ECLI:NL:RBOVE:2022:2328
Rechtbank Overijssel
- Eerste aanleg - enkelvoudig
- Rechtspraak.nl
Toepassing van de wettelijke schuldsaneringsregeling voor een verzoekster met een onderbewindstelling
In deze zaak heeft de Rechtbank Overijssel op 25 juli 2022 uitspraak gedaan in het kader van de wettelijke schuldsaneringsregeling voor verzoekster [A]. De rechtbank heeft vastgesteld dat er op 23 december 2019 een onderbewindstelling is uitgesproken voor de goederen van [A], waarbij [B] Bewind B.V. is benoemd tot beschermingsbewindvoerder. Verzoekster heeft op 18 juli 2022 haar verzoekschrift tot toepassing van de schuldsaneringsregeling ingediend, na tevergeefs te hebben geprobeerd een minnelijk traject te doorlopen met haar schuldeisers.

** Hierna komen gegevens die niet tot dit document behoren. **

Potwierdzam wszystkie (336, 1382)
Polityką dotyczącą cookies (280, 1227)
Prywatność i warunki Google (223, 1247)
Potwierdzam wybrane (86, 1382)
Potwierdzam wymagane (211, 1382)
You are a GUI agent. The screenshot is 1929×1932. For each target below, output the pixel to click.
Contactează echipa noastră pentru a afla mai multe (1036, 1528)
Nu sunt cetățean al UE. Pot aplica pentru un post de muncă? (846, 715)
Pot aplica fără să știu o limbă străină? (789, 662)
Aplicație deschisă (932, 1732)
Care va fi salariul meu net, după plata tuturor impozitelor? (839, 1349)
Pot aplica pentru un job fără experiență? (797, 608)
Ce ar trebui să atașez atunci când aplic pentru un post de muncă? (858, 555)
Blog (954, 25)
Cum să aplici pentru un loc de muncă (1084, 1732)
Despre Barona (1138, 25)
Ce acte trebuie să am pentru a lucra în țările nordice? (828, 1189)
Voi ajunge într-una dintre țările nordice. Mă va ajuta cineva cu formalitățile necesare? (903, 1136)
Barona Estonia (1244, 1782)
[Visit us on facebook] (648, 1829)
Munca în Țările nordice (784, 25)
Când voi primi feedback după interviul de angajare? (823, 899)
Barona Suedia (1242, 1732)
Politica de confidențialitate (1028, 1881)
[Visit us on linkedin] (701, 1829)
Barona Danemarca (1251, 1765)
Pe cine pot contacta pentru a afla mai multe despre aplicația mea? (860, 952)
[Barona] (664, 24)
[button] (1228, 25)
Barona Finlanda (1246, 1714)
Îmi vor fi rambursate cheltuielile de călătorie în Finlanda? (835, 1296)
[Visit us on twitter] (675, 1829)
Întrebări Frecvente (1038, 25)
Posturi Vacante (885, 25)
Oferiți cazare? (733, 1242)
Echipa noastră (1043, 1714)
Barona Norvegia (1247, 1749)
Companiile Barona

De beschermingsbewindvoerder heeft geconcludeerd dat er geen reële mogelijkheden zijn voor een buitengerechtelijke schuldregeling, wat door de rechtbank is bevestigd. De rechtbank oordeelt dat [A] in de toestand verkeert dat zij heeft opgehouden te betalen en dat zij voldoende aannemelijk heeft gemaakt dat zij de omstandigheden die hebben geleid tot haar schuldenlast onder controle heeft gekregen. De rechtbank heeft de toepassing van de schuldsaneringsregeling uitgesproken en de bewindvoerder benoemd. Tevens zijn de ten laste van [A] gelegde beslagen van rechtswege komen te vervallen. De rechtbank heeft de vergoeding voor de bewindvoerder vastgesteld en de bewindvoerder gemachtigd om brieven en telegrammen te openen die aan [A] zijn gericht.